OUI, LES POUFFIASSES S’Y METTENT !

Jeudi 28 avril, à l’occasion de la dixième manifestation nantaise contre la «loi travail» et son monde, l’une de nos camarades a été raflée par la BAC lors d’une charge dirigée explicitement contre la banderole féministe qu’elle brandissait. Traînée sur le sol sur plus d’une dizaine de mètres, elle a été violentée comme en témoignent les hématomes (marques en forme de mains, coups de matraques) qui se trouvent sur son corps.

«Pute», lui assène les yeux dans les yeux un policier alors qu’elle était maintenue au sol. «Salope !» lui envoie un autre. Les brigadiers ricanent entre eux : «Mais c’est une pouffiasse ! Si même les pouffiasses s’y mettent, maintenant !…». Discours révélateur d’une police ultra-sexiste qui s’estime tout permis. On notera le virilisme ambiant au sein des forces de l’ordre, qui n’hésitent pas à humilier les manifestantEs. Ils auraient pu l’attaquer sur sa place dans le cortège ou ses convictions. Mais non, sa seule faute, c’est d’être une femme ! Nous rappelons fermement que les insultes sexistes sont répréhensibles, or, les forces de l’ordre ne sont-elles pas censées faire respecter ces mêmes lois qu’elles bafouent en toute impunité ?! Car cet exemple ouvertement machiste n’est pas un cas isolé. Nombreux sont les actes policiers orduriers qui s’appuient sur une supposée « infériorité des femmes » : agression sexuelle sous couvert de contrôle, insultes à caractère misogyne, attouchements…

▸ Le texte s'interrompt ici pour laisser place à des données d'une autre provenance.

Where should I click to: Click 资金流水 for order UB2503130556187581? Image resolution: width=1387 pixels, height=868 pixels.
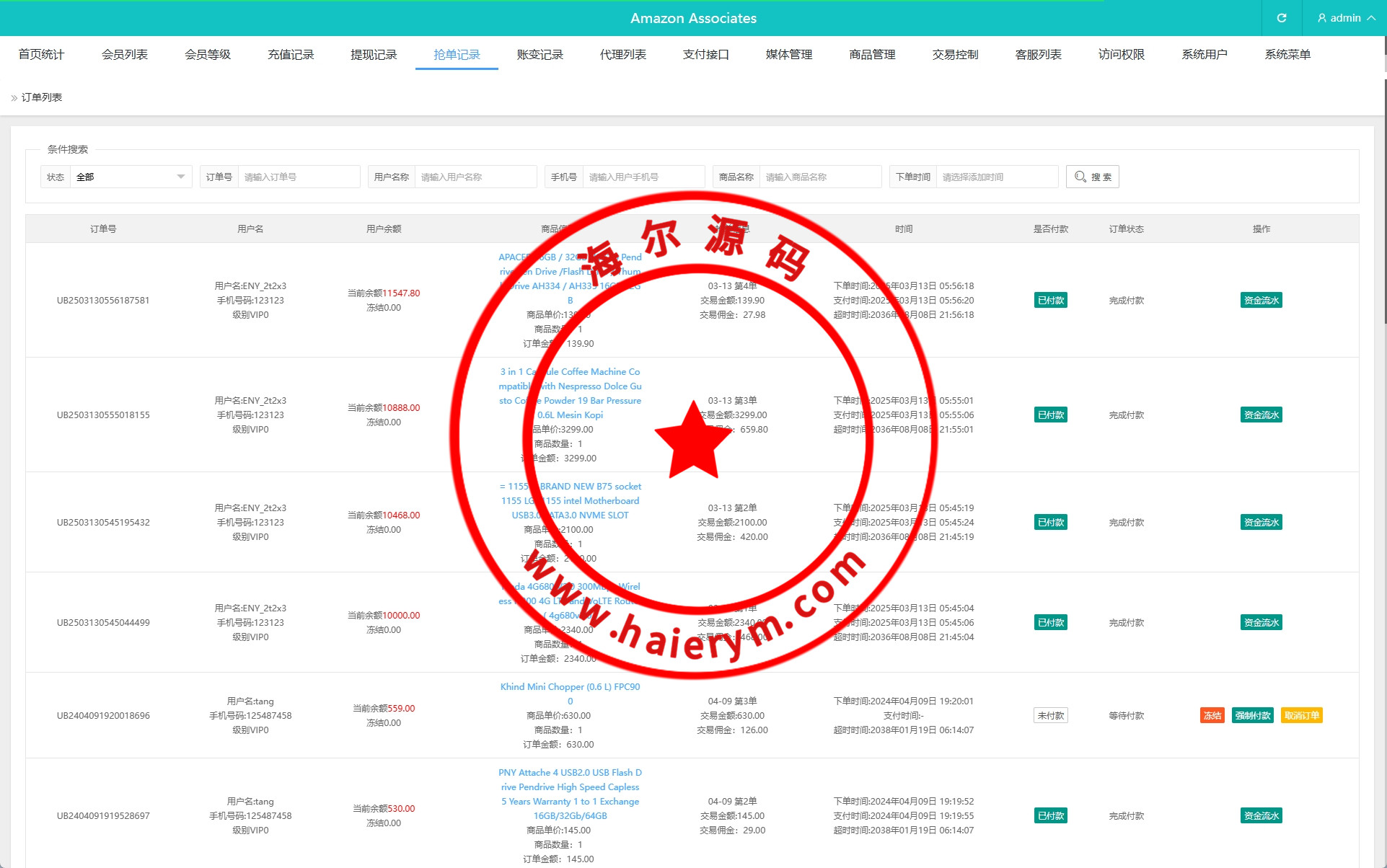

Alors, OUI, les pouffiasses s’y mettent. Parce qu’aujourd’hui, c’est l’heure de la lutte et il n’y aura pas de lutte sans lutte des femmes ! Que ce soit contre cette police qui symbolise l’oppression patriarcale, que ce soit au sein d’un mouvement militant qui parfois fait siens les schémas oppressifs, que ce soit au travail, dans la rue ou chez nous, nous avons notre place et nous comptons bien l’occuper.

Face au sexisme institutionnalisé, soyons reloues, bousillons tout !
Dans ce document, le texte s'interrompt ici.